Las cosas que llegan tarde no sólo están desfasadas, es que encima están mal.
No es sólo por el momento equivocado, es también por la intención tardía. Llegar tarde es reconocer, sin decirlo, que lo que sentíamos ya no está vivo. Que una de las partes se quedó caduca. Que lo que fue, ya no será nunca más.
Es como ver la luna llena, patrocinada por un sol que ya se va. Que se va tornando rojizo, atardeciéndose con el pasar de las horas para dar lugar a un escenario completamente nuevo.
Ir a destiempo es saber que eso está pasando y tú corres a toda velocidad porque quieres contemplar la hora dorada. Sin embargo, cuando llegas, ya no hay luz. E, inmediatamente, empiezas a castigarte con preguntas que esconden culpabilidad.
“¿Por qué no lo hice antes, cuando todavía podía?”
Pues porque no tuviste la suficiente voluntad de hacerlo. Y te toca analizar si realmente en algún momento quisiste hacerlo de verdad o sólo te engañaste.
Llegar tarde es pensar en un mañana que no existe, es retrasar la vida, ir en contra de los tiempos. Es perder libertad, porque uno es libre cuando tiene la posibilidad y la valentía de hacer lo que toca, cuando toca. Todo lo que se salga de ahí, yo lo llamo obligación. O lo que es todavía peor, descarte.
Generalmente la impuntualidad la solventamos pidiendo disculpas que, irremediablemente, el afectado siempre acepta. Pero la faena de verdad, la jodida, la que nunca encuentra solución es la impuntualidad vital. Ese momento en el que, llegando tarde, te llevas por delante años de construcción, sentimientos importantísimos y emociones que sostienen un proyecto.
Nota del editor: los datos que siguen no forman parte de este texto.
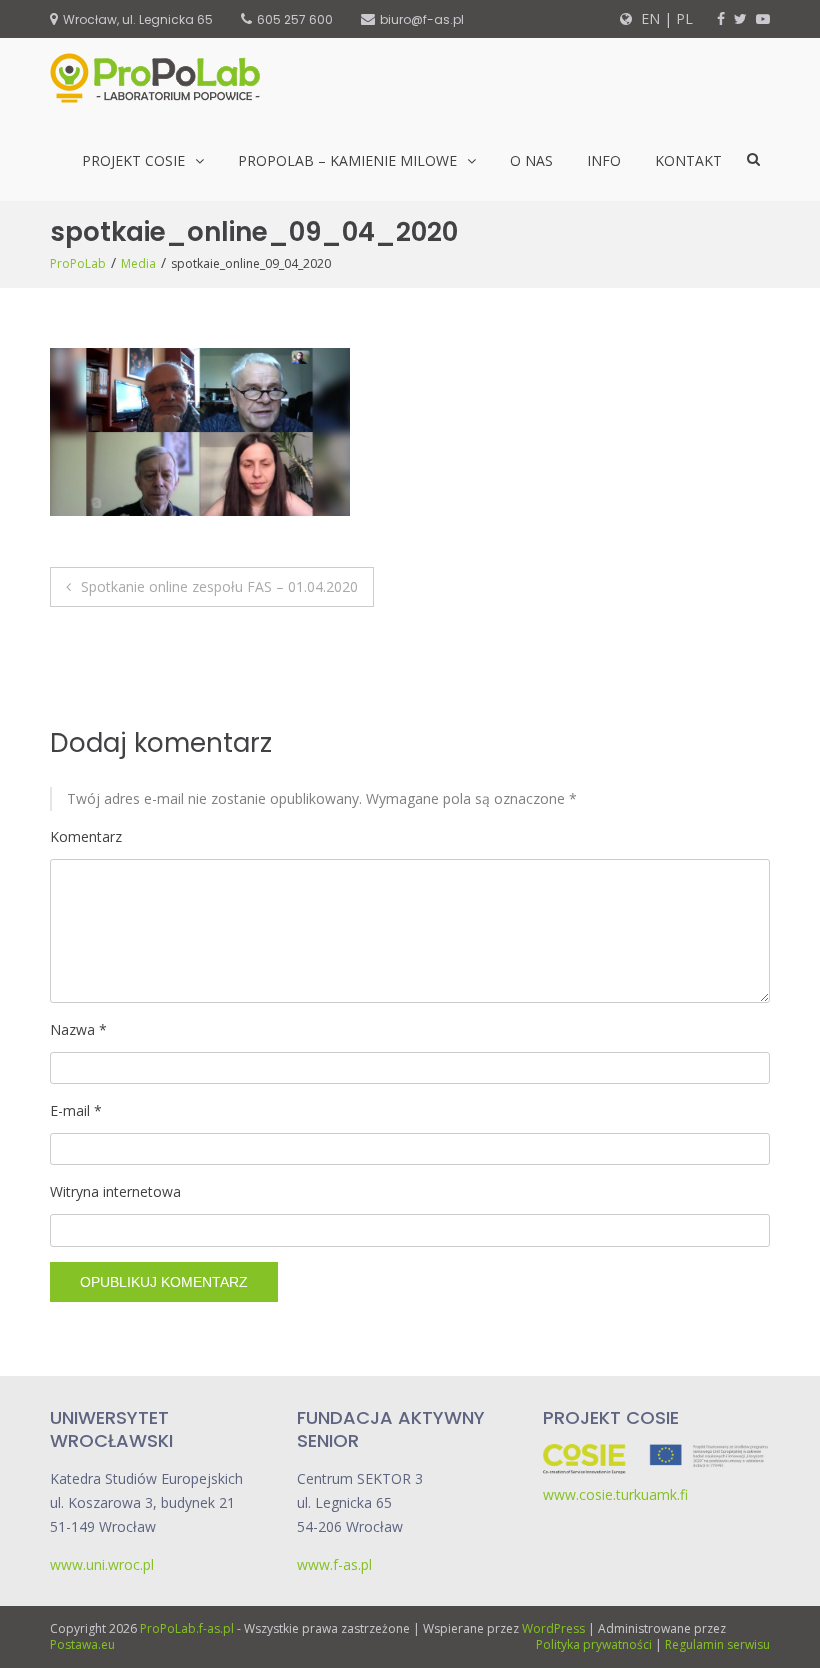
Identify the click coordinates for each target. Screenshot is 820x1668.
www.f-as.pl (334, 1564)
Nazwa (78, 1029)
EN (648, 18)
O varios.
El problema real llega cuando empiezas a dar donde ya no quieren recibir, cuando empiezas a llamar a un lugar en el que durante mucho tiempo se te esperó, y ahí empiezas a zarandearte de tu comodidad. Una comodidad que significó molestia para otros. Pero ahora ya es tarde.
Y entonces te entra la prisa, y quieres hacer todo lo que no hiciste. No llamas una vez, lo haces hasta agotar la batería. Y quieres asistir a todos los planes a los que se te invitó, y quieres abrazar a quien hace mucho tiempo que se despidió. Y te lamentas. Porque una de dos, o te resulta indiferente ya que nunca te importó (que lo dudo) o eres la persona más pringada del mundo en el momento en el que pierdes a gente que te quería por no hacer las cosas cuando debías.
El otro día me hice varias preguntas. ¿Cuánto vale un abrazo? ¿Y un beso? ¿Y la intención? ¿Y el perdón? ¿Y el arrepentimiento? ¿Y la osadía? Pues, en fin. No tengo ni idea. Pero creo que todas tienen la misma respuesta: DEPENDE.
Las cosas pueden valer TODO o NADA y dependerá del momento en el que lleguen. Así que tú decides.
Porque, a veces, deseamos decir te quiero al protagonista del funeral. Al que se ha ido para siempre. Y aunque no podamos cambiar las normas de esta vida, sí podemos desafiarlas entregando amor cada día, a pesar de todo.
Que nunca nadie pueda decirte eso de “A buenas horas” porque dejar las cosas para después, es pensar que vamos a vivir para siempre.